🤖 AI Summary
Existing hyperbolic Transformer modules are incomplete—lacking hyperbolic linear transformations, LayerNorm, activation functions, and Dropout—and suffer from high computational complexity (O(n²)) in hyperbolic self-attention. To address these limitations, this work proposes the first fully hyperbolic Transformer architecture, grounded in the Lorentz model. We systematically introduce hyperbolic linear mappings, hyperbolic LayerNorm, hyperbolic Softmax, hyperbolic Dropout, and a linear-complexity hyperbolic self-attention mechanism (O(n)). Our architecture fully migrates all core Transformer components into hyperbolic space, significantly enhancing modeling capability for hierarchical data—including long sequences and billion-scale graphs. Experiments demonstrate consistent superiority over Euclidean Transformers and state-of-the-art hyperbolic models across diverse hierarchical data tasks.
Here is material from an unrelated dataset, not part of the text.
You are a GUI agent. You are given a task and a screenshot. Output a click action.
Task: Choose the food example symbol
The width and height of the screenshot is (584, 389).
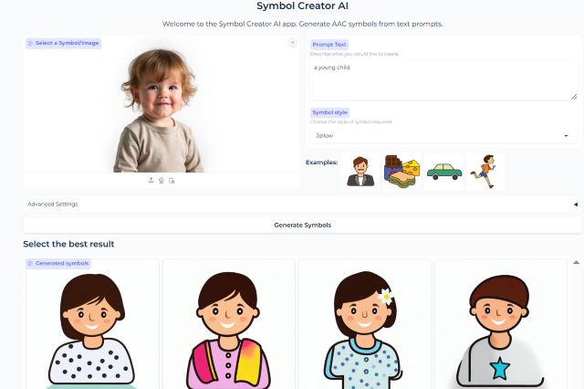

The proposed model achieves a 3.2× speedup in training time and supports sequences up to 16K tokens and graphs with up to one billion nodes.
📝 Abstract
Hyperbolic geometry have shown significant potential in modeling complex structured data, particularly those with underlying tree-like and hierarchical structures. Despite the impressive performance of various hyperbolic neural networks across numerous domains, research on adapting the Transformer to hyperbolic space remains limited. Previous attempts have mainly focused on modifying self-attention modules in the Transformer. However, these efforts have fallen short of developing a complete hyperbolic Transformer. This stems primarily from: (i) the absence of well-defined modules in hyperbolic space, including linear transformation layers, LayerNorm layers, activation functions, dropout operations, etc. (ii) the quadratic time complexity of the existing hyperbolic self-attention module w.r.t the number of input tokens, which hinders its scalability. To address these challenges, we propose, Hypformer, a novel hyperbolic Transformer based on the Lorentz model of hyperbolic geometry. In Hypformer, we introduce two foundational blocks that define the essential modules of the Transformer in hyperbolic space. Furthermore, we develop a linear self-attention mechanism in hyperbolic space, enabling hyperbolic Transformer to process billion-scale graph data and long-sequence inputs for the first time. Our experimental results confirm the effectiveness and efficiency of method across various datasets, demonstrating its potential as an effective and scalable solution for large-scale data representation and large models.